* [Source passage]:
⟨

Skip to contents

Calculates the Matthews Correlation Coefficient (MCC), a measure of the quality of binary classifications. It returns a value between -1 and +1 where +1 indicates perfect prediction, 0 no better than random prediction, and -1 indicates total disagreement between prediction and observation. The function can also return a confidence interval for the MCC value using bootstrapping if detail is set to "full".

Usage

dx_mcc(cm, detail = "full", boot = FALSE, bootreps = 1000)

Arguments

cm

A dx_cm object created by dx_cm().

detail

Character specifying the level of detail in the output: "simple" for raw estimate, "full" for detailed estimate including 95% confidence intervals.

boot

Logical specifying if confidence intervals should be generated via bootstrapping. Note, this can be slow.

bootreps

The number of bootstrap replications for calculating confidence intervals.

Value

If detail is "simple", returns a single numeric value of MCC. If detail is "full", returns a data frame that includes MCC, its bootstrapped confidence interval, and other key details

Details

The Matthews Correlation Coefficient is used in machine learning as a measure of the quality of binary (two-class) classifications. It takes into account true and false positives and negatives and is generally regarded as a balanced measure which can be used even if the classes are of very different sizes. The formula for MCC is: $$MCC = \frac{(TP \times TN) - (FP \times FN)}{\sqrt{(TP + FP)(TP + FN)(TN + FP)(TN + FN)}}$$ where TP, TN, FP, and FN represent the counts of true positives, true negatives, false positives, and false negatives, respectively.

For "full" details, bootstrap methods are used to estimate the confidence interval for the MCC value, providing a more robust understanding of its stability.

Examples

cm <- dx_cm(dx_heart_failure$predicted, dx_heart_failure$truth,
  threshold =
    0.5, poslabel = 1
)
mcc_simple <- dx_mcc(cm, detail = "simple")
mcc_full <- dx_mcc(cm)
print(mcc_simple)
#> [1] 0.6428112
print(mcc_full)
#> # A tibble: 1 × 8
#>   measure           summary estimate conf_low conf_high fraction conf_type notes
#>   <chr>             <chr>      <dbl>    <dbl>     <dbl> <chr>    <chr>     <chr>
#> 1 Matthews Correla… 0.64       0.643       NA        NA ""       NA        Spec…

⟩

* [Material]:

⟨

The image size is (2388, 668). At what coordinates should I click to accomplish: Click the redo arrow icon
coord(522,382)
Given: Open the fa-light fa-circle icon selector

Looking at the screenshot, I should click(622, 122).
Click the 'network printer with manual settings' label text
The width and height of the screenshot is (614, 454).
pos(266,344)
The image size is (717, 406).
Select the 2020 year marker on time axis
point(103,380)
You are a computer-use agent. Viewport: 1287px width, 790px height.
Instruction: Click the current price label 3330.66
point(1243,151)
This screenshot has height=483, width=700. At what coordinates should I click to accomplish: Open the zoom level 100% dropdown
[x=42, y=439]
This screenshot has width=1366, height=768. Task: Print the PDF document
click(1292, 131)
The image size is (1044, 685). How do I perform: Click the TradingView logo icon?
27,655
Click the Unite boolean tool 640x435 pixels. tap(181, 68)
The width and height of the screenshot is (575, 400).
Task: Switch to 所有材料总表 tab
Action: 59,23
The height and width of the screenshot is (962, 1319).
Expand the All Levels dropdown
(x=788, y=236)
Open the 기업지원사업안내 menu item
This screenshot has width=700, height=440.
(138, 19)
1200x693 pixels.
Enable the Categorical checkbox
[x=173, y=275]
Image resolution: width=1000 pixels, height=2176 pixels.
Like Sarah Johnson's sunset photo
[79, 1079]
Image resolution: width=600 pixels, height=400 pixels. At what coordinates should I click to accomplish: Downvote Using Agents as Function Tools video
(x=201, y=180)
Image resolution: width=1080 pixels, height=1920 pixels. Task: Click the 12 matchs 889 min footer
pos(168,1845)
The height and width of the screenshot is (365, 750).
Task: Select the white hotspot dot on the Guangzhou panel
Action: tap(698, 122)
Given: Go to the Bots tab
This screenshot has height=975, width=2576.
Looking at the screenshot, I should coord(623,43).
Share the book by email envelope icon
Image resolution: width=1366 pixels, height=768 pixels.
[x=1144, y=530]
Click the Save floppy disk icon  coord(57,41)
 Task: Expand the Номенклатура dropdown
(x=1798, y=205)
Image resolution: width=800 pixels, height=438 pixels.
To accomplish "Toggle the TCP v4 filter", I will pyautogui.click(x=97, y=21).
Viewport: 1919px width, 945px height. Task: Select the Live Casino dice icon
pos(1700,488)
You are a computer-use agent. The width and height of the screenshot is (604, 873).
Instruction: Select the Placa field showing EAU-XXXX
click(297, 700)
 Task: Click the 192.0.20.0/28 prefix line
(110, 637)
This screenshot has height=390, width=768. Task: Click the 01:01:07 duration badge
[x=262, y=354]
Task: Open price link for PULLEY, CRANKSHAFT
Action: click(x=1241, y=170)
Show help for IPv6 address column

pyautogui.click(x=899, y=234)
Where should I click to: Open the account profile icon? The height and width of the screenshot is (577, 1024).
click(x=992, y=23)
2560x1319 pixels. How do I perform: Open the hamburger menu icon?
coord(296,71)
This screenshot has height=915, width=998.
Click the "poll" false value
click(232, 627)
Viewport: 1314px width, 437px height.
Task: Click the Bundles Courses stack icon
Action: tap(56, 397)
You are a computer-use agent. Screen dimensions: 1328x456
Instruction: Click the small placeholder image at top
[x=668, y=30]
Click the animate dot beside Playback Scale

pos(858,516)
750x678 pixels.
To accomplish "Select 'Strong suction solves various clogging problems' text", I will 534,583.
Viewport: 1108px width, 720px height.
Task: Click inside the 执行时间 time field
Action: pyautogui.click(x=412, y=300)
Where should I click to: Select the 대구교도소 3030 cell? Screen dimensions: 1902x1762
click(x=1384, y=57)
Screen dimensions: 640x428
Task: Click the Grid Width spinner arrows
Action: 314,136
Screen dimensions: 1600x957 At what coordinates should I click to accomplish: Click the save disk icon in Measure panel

⟩

* [What the exercise asks]:
Duplicate the MCC function documentation from "Logical specifying if" up to and including "calculating confidence intervals.".

* [Answer for this exercise]:
Logical specifying if confidence intervals should be generated via bootstrapping. Note, this can be slow.

bootreps

The number of bootstrap replications for calculating confidence intervals.